_What this task involves_. Exclude all pictures, and reproduce exactly the lines from the one containing "Task: Retweet the post with 1537 reposts" through the end of the records, with nothing else added.

──────── Input data

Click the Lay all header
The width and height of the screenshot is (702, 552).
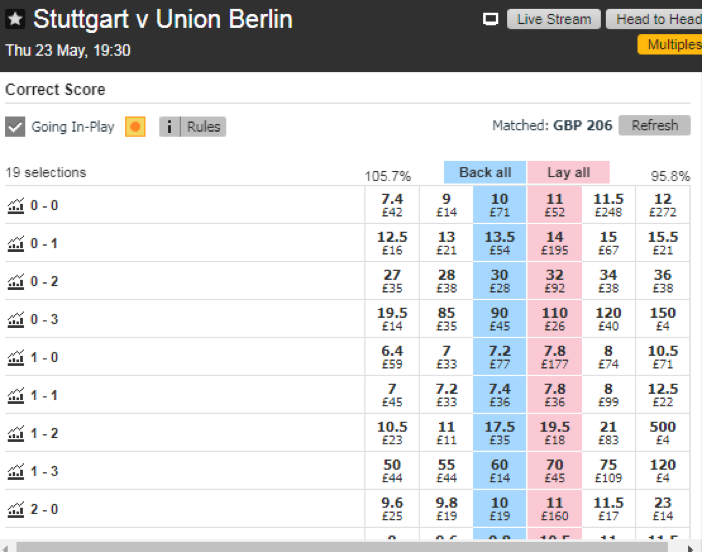click(569, 172)

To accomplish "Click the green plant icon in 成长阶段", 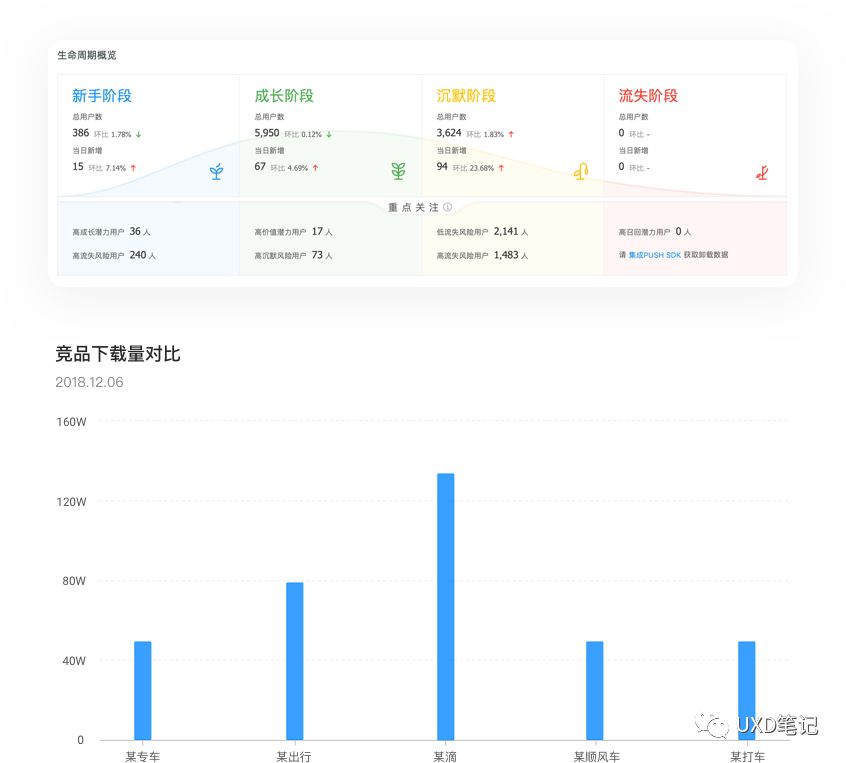I will (398, 172).
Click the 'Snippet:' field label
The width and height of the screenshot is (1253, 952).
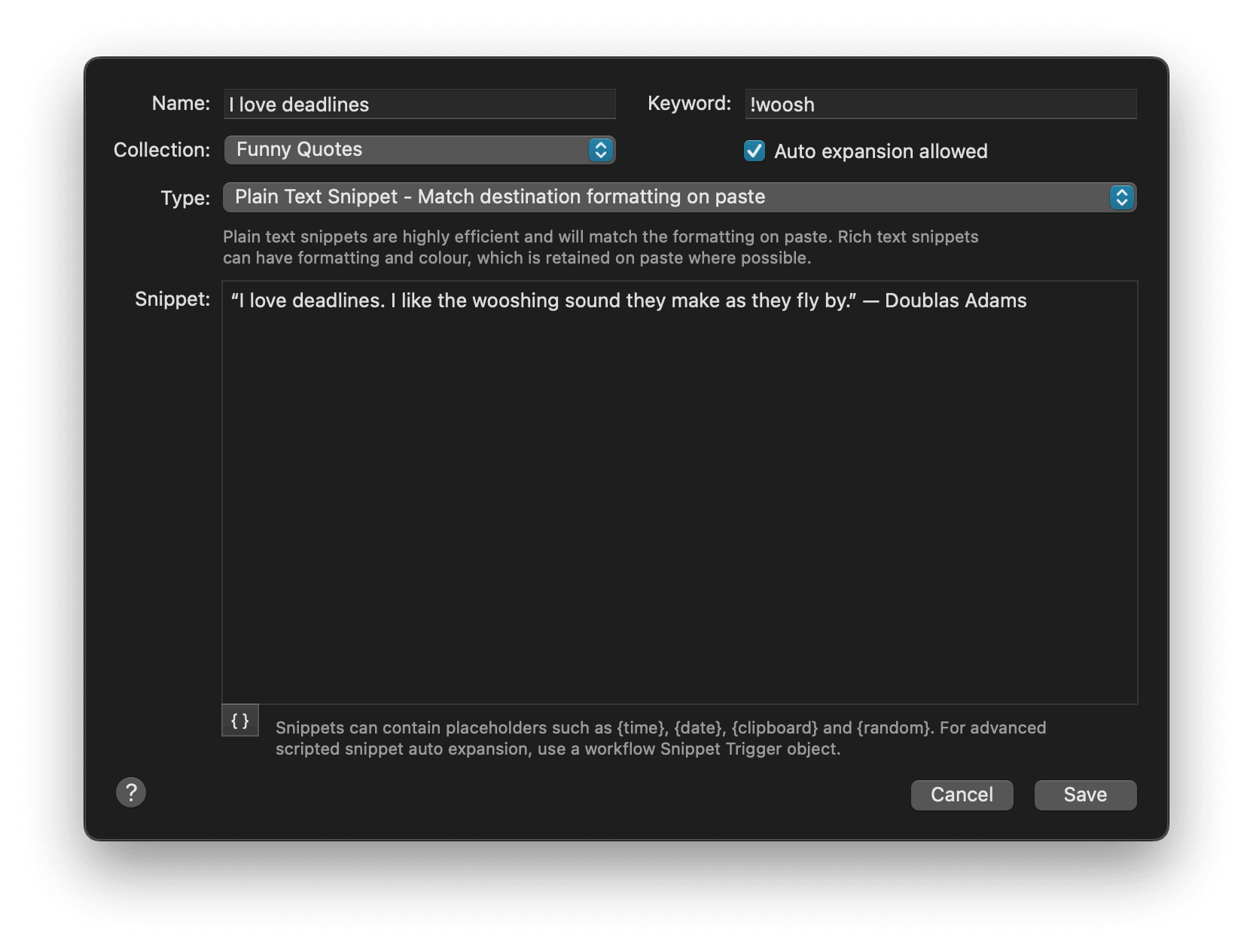click(x=172, y=299)
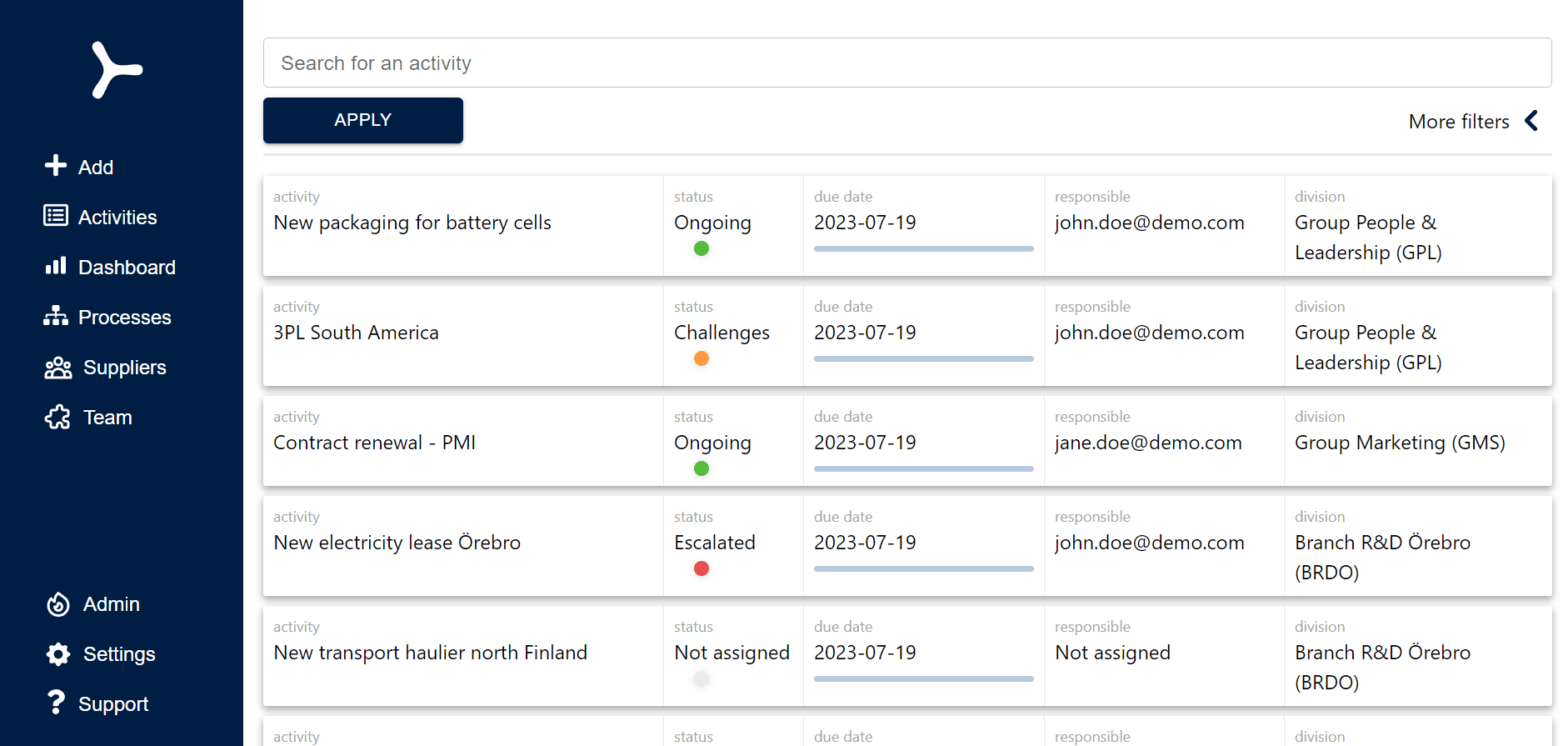Open Settings gear icon
The width and height of the screenshot is (1568, 746).
click(57, 654)
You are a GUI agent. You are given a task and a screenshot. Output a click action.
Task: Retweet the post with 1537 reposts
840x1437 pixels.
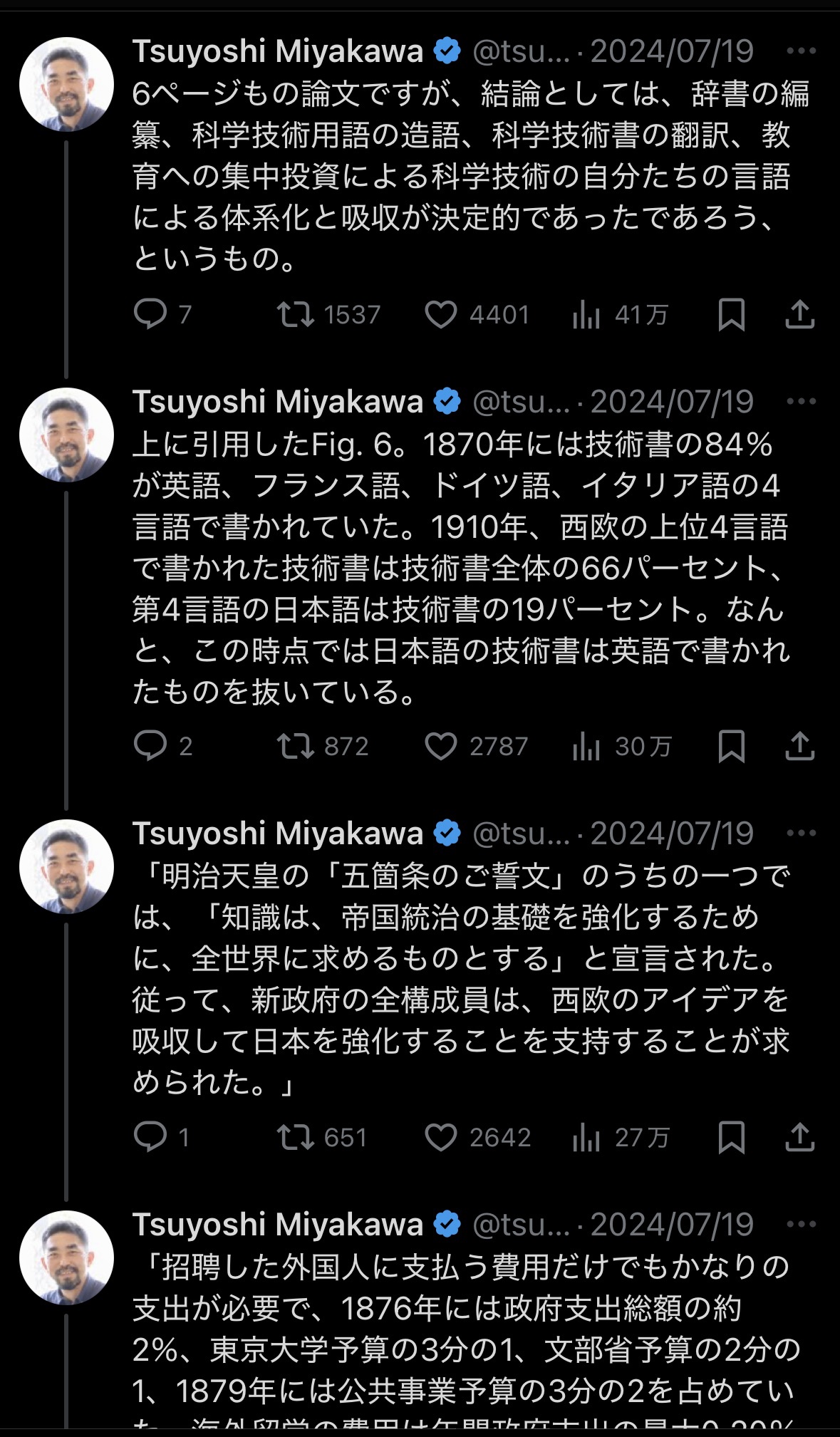click(x=296, y=314)
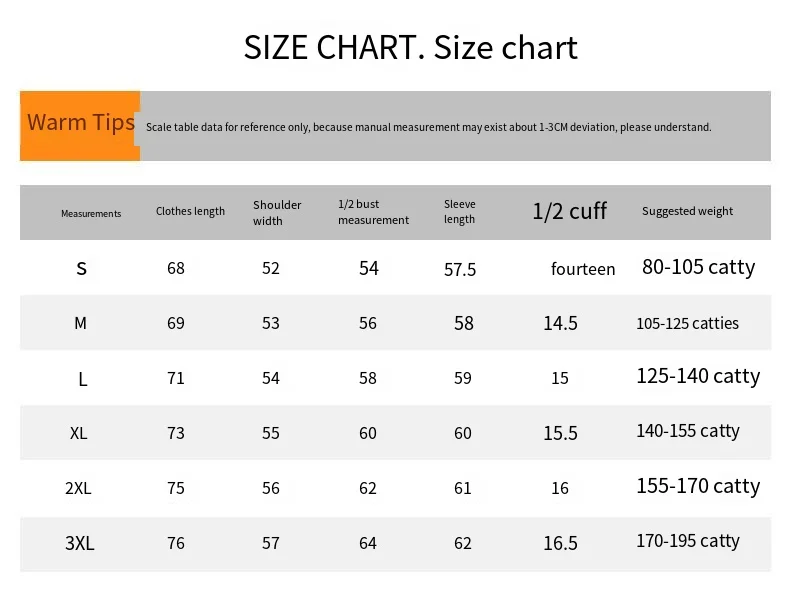Image resolution: width=790 pixels, height=613 pixels.
Task: Select the 105-125 catties weight cell
Action: point(687,323)
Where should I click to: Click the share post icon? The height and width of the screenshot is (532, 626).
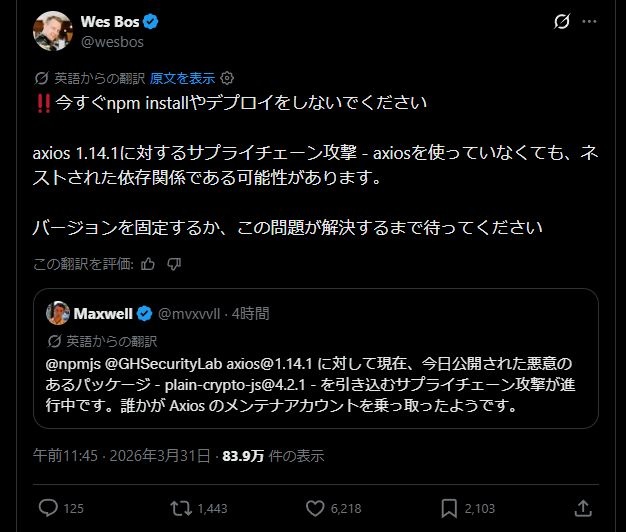587,508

────────────────

_Response for this exercise_.
Task: Retweet the post with 1537 reposts
840x1437 pixels.
click(x=296, y=314)
Image resolution: width=790 pixels, height=613 pixels.
Task: Select the 105-125 catties weight cell
Action: point(687,323)
Where should I click to: Click the share post icon? The height and width of the screenshot is (532, 626).
587,508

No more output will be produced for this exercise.